# powerbook g3 (bronze) / os.x panther ?



## lat dior (15 Mai 2006)

bonjour à tous,
une copine (qui n'a jamais eu d'ordi avant !) vient d'hériter d'un (vieux) powerbook g3 - bronze
333mhz, actuellement en 9.0.4 et 128 de ram.
je voulais savoir si je pouvais lui installer panther dessus ?
sous réserve d'augmenter la ram (quel est le maximum ?) 
et de changer le disque dur, j'imagine.
tout en sachant que l'idéal serait qu'elle achète un modèle d'occase plus récent
merci pour vos conseils
a+


----------



## Anonyme (15 Mai 2006)

c'est surtout la ram en fait qu'il faut booster. Tu peux au moins mettre 512, et c'est un minimum. Panther tournera dessus en tout cas. Sur mon powerbook G3 400, j'ai 640 de ram et Tiger tourne pas mal du tout  d'ailleurs, je me souviens avoir eu l'impression que Tiger tournait mieux que Panther à l'époque 
Pas besoin de changer le disque dur. A moins de manquer de place. Dans ce cas, autant opter pour un disque plus rapide (5400 ou même 7200 t/mn).

Voilà et bienvenue


----------



## r e m y (16 Mai 2006)

Sur mon POwerbook bronzé 400 MHz, je ne peux pas mettre plus de 384 Mo de Ram (128 Mo soudé + une barrette de 256 Mo, les barrettes 512 n'étant pas reconnues en totalité)

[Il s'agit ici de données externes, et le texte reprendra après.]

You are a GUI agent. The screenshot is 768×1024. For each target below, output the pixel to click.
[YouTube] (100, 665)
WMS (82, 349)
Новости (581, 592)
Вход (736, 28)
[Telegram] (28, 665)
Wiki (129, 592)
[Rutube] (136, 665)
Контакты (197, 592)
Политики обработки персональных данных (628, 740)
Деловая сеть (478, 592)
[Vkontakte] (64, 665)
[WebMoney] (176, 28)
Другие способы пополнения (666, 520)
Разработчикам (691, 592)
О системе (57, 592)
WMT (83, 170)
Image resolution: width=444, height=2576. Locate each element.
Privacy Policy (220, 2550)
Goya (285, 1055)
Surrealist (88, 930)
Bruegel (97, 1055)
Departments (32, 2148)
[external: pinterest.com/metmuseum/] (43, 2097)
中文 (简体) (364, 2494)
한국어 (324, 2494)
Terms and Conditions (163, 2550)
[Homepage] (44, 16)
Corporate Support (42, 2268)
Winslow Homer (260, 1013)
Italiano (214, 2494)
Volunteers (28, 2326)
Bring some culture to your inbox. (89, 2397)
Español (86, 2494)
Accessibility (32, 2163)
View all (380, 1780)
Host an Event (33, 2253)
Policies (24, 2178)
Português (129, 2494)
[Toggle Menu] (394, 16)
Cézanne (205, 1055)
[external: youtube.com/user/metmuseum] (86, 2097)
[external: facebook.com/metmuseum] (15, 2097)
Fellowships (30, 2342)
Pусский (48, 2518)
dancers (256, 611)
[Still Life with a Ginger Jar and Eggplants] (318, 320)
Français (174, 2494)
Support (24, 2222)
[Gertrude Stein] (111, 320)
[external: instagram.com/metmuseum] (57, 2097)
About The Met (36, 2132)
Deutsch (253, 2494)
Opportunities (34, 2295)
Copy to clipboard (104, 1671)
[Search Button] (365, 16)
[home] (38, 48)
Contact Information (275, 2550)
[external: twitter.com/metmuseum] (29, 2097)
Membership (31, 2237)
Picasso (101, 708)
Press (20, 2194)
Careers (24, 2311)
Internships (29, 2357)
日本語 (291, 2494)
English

Donc sur le 333 je pense que c'est la même chose.

Mais même avec seulement 384 Mo, Panther tourne correctement.

Par contre il vaut mieux également changer le disque dur interne (sur un 6 Go, MacOS X est à l'étroit!).... Mettre au moins un disque de 20 Go et si possible un 5400 tr (plutôt que le 4200 tr d'origine).


----------



## Anonyme (16 Mai 2006)

Ah merde... je savais pas pour la RAM maxi. Désolé si j'ai induit quelqu'un en erreur


----------



## Pascal 77 (16 Mai 2006)

chaton ,

Non, tu n'as enduit personne d'erreur, il n'y a pas de RAM soudée sur le "bronze", il y a, comme sur le WallStreet, un emplacement de chaque côté de la carte processeur. Il suffit d'ôter celle ci pour remplacer la 128 d'origine par une 256, et s'il y a la même chose de l'autre côté, le "Bronze" sera à son maximum, soit 512 Mo.

J'eusses été surpris que mon WallStreet puisse recevoir plus de RAM que son successeur ! Apple indiquait 384, parce qu'il considérait que l'utilisateur ne devait pas sortir la carte processeur (elle est simplement enfichée, sur le WallStreet en tout cas, il en va sûrement de même sur le Bronze).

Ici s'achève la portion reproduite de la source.